Unlike Source NAT, all ports are passed through without translation — every port on the private address maps directly to the same port on the public address (meaning you cannot configure port filters for 1:1 NAT).
1:1 NAT is ideal when you need a dedicated public IP for a specific device or service, such as a server that must be reachable on well-known ports.
Navigate to Services > NAT. Click Add and select 1:1 NAT.
| Field | Description |
|---|
| Name | A descriptive name for the NAT rule. |
| Inside IP | The private IP address of the internal device. |
| Outside IP | Select a public IP pool or a Cloud Router connection. Both options are available for 1:1 NAT. |
1:1 NAT supports both public IP pools and Cloud Router connections as outside addresses. If you select a Cloud Router connection, the NAT rule applies to a port directly connected to the Cloud Router.
Port Forwarding
Port Forwarding allows you to direct inbound traffic arriving on a specific port to an internal IP address and port. This is useful for hosting services (such as web or mail servers) behind a NAT without exposing the entire internal network.
With Port Forwarding, external users connect to your public IP on a designated port, and the NAT service translates that traffic to the appropriate internal destination.
Navigate to Services > NAT. Click Add and select Port Forwarding.
| Field | Description |
|---|
| Name | A descriptive name for the rule. |
| Inside IP | The private IP address of the internal device that should receive the traffic. |
| Inside Port | The port on the internal device to forward traffic to. This can differ from the outside port. |
| Location | The metro location for this NAT rule. This maps to your IPAM locations. |
| Outside IP | The public IP address that will receive inbound traffic. |
| Outside Port | The port on the public IP that external traffic will connect to. |
| Protocol | The protocol to filter on. |
| Description | A description of the NAT rule. (Optional) |
Best practices
- Use separate private IP ranges per location. If you are routing traffic through a Cloud Router, keep your private IP blocks unique across locations. Overlapping private ranges between sites can cause routing conflicts when traffic traverses the Cloud Router.

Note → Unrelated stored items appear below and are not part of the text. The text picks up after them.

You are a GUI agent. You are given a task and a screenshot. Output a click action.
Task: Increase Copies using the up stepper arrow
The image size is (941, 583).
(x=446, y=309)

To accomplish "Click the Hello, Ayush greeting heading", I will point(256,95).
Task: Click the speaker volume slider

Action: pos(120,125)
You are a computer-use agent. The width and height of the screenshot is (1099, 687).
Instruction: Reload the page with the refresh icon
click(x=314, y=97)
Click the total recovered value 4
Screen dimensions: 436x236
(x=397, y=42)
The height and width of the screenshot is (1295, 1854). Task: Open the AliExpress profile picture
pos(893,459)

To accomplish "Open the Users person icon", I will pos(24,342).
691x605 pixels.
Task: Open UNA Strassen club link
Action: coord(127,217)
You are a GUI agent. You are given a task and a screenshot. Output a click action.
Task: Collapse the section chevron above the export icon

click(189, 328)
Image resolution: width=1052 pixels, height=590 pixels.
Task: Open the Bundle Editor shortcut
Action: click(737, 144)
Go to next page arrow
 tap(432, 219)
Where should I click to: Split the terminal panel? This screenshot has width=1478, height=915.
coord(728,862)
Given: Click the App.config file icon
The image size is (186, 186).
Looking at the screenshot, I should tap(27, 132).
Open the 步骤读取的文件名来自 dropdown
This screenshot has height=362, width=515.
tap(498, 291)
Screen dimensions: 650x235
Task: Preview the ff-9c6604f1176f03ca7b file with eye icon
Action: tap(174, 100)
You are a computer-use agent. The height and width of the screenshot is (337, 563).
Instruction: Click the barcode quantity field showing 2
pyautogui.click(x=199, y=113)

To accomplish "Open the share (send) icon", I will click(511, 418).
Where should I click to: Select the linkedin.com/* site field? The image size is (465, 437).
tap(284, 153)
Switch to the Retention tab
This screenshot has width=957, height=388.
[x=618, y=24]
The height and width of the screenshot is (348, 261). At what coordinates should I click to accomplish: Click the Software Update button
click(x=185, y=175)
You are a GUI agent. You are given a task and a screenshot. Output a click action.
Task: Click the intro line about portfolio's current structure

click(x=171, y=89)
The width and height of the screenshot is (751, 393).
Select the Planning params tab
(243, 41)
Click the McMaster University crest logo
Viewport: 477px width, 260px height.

- Plan your public IP allocation. Decide in advance which public IP blocks you will use for NAT and which you will use for DIA connections. While you can use the same IPAM pool for both, separating them makes it easier to track usage and avoid conflicts.
- Use Source NAT for general internet access. When you need to provide internet connectivity to many internal devices, Source NAT is the most efficient option since it conserves public IP addresses.
- Use 1:1 NAT for services that require a dedicated public IP. Servers that must be reachable on specific well-known ports benefit from 1:1 NAT, where every port maps directly through.
- Combine NAT with firewall rules. NAT controls which traffic gets translated, but it does not block or allow traffic on its own — unmatched traffic simply isn’t translated, not dropped. Use DIA Firewall rules alongside NAT to control which traffic is permitted in and out of your network.